Work task: What is wanted is the line holding "Click the Consultar button" and every later line through the end of the entries, set down exactly.

(Dataset entries)

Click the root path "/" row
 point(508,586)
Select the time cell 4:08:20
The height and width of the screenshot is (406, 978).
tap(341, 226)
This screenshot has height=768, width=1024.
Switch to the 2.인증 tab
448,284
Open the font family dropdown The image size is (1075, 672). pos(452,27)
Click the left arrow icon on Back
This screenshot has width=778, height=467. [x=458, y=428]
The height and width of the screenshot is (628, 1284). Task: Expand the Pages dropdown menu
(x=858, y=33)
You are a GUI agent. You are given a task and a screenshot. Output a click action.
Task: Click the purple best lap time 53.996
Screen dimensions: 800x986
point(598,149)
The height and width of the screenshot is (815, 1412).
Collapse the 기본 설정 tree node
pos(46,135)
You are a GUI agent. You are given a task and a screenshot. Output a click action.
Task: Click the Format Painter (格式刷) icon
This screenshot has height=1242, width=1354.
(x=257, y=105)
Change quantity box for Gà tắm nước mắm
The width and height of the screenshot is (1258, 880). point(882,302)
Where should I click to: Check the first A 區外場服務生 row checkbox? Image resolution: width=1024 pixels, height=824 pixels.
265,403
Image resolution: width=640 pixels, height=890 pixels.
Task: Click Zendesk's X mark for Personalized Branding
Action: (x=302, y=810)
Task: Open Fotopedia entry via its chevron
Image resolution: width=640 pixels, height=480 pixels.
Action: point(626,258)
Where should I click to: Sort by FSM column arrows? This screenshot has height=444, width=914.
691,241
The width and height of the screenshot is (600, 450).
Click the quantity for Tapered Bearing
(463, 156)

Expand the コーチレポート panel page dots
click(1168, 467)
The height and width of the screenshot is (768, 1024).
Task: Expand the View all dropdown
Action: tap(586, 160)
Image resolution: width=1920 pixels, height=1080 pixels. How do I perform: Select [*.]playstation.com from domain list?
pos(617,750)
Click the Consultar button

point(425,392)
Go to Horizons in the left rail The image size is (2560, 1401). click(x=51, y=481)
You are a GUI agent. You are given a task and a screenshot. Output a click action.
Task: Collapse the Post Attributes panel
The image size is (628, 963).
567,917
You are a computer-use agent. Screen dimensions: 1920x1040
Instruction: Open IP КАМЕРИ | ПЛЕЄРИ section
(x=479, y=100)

Output of the task:
Click the Consultar button

point(425,392)
Go to Horizons in the left rail The image size is (2560, 1401). click(x=51, y=481)
You are a GUI agent. You are given a task and a screenshot. Output a click action.
Task: Collapse the Post Attributes panel
The image size is (628, 963).
567,917
You are a computer-use agent. Screen dimensions: 1920x1040
Instruction: Open IP КАМЕРИ | ПЛЕЄРИ section
(x=479, y=100)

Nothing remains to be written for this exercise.